I worked hard. I had sometimes two and three hired men and I cooked for them, and when we had threshing time I cooked for 24 men. And I baked all the bread and the pies and I baked bread everyday. Washed on a board in a big tub. And I raised lots of chickens and sheep and I fed lots of little calves. And I milked cows and helped take care of hogs. I always had a big garden. I canned 300 or 400 quarts of fruit. From the time I was 12 years old I baked bread and pies and cakes and cooked. I knew how to do everything when I got married. And I just learnt from a little girl because I helped do everything. That’s all we ever had was old woodstoves; we used to burn cobs and things on the farm. – Anonymous Farm Woman, “The Iowa Heritage: Roots in the Soil,” Iowa Public Television, 1979 

In many ways, the gender division of labor on a farm could be viewed as a sliding spectrum, with “men’s jobs” on one end and “women’s jobs” on the other. Men’s tasks would likely include working in the fields and operating heavy farm machinery; women’s tasks would involve childcare, cleaning, and food preparation. Other tasks had somewhat ambiguous connotations; gardening and milking cows, for example, were farm tasks that either the husband or wife would manage.  Despite the clear demarcation that fieldwork was definitely “men’s work,” at times it became necessary for women to work in the fields as well. In these instances, women were called upon to “help” with the fieldwork, a term that clearly designated that their role was temporary and that they were not the preferred source of assistance. This is not to imply that men did not appreciate the work of these women and in fact, some men frequently relied on their assistance; it does, however, insinuate that many people believed that women did not belong in farm fields. It is also important to note that the continuum did not so easily swing the other way. Should the need arise for a farm women to take leave of her food preparation or childcare duties, other arrangements were often made. Children could be left with sitters or other family members and meals could be made in advance. Many Farm Journal cookbooks likewise featured meals that men could easily warm in the oven while their wives were running errands in town or visiting friends.

  • In 1900, 41% of the U.S. workforce was employed in agriculture; by 1945, this number was 16%.
  • In 1900, farmers relied on 21.6 million horses or mules to work their fields; by 1945, their work was powered by 2.4 million tractors and only 11.6 million work animals. After 1960, the U.S. Census stopped tracking working animals.

* [RECORD LIST]
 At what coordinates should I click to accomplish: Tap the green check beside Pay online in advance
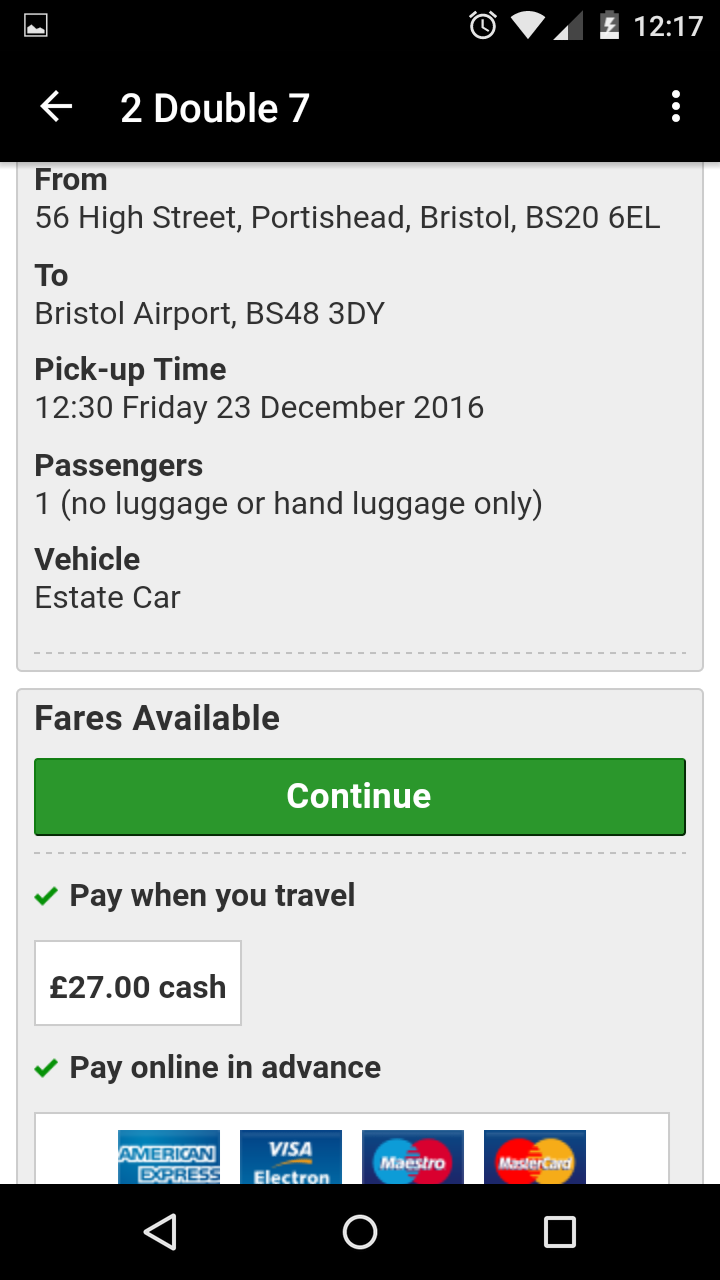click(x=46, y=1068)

---

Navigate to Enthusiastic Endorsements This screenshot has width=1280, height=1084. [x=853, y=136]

* [EXERCISE AIM]
Answer these questions about the text on farm work:
1. At threshing time, how many men did the farm woman cook for?
2. Which two farm tasks does the text name as ones that either the husband or the wife would manage?
3. In 1945, what percentage of the U.S. workforce was employed in agriculture?

* [RESPONSE TO THE EXERCISE]
1. 24 men
2. Gardening and milking cows
3. 16%